» **Information supplied**
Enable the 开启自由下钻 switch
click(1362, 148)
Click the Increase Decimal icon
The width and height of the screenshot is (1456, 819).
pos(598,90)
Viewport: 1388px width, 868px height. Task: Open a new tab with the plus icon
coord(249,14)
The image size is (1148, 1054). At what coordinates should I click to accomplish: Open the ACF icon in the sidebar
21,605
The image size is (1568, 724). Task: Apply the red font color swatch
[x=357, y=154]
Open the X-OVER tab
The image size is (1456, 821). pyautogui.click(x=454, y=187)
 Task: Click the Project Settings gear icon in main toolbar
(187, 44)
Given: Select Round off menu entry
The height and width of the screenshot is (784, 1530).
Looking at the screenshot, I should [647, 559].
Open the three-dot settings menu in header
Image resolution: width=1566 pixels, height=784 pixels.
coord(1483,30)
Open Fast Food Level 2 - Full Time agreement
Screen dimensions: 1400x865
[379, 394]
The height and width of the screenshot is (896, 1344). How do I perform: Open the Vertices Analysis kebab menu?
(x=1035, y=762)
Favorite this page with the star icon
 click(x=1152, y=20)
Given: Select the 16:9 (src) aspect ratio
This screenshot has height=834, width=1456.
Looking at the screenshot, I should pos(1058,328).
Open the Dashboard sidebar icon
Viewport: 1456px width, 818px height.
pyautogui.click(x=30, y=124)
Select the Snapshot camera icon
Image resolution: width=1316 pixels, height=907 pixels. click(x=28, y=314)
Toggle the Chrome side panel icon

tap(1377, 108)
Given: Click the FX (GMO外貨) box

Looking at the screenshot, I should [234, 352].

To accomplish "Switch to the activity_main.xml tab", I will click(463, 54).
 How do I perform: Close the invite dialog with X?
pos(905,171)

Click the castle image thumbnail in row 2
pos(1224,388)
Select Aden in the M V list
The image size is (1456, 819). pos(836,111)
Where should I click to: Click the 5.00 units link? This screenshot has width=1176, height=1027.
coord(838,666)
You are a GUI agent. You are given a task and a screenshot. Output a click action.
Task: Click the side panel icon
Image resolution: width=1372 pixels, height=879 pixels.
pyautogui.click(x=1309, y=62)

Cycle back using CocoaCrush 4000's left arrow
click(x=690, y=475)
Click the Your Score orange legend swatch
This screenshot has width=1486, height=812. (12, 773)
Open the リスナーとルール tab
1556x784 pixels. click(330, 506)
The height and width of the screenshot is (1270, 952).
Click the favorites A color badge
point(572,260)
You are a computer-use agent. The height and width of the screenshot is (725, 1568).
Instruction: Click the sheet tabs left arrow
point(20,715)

» **What is needed**
Exactly the lines from the one containing "You are a computer-use" through the end of the records above are to be printed, and no others.

» **Solution for this problem**
You are a computer-use agent. The height and width of the screenshot is (725, 1568).
Instruction: Click the sheet tabs left arrow
point(20,715)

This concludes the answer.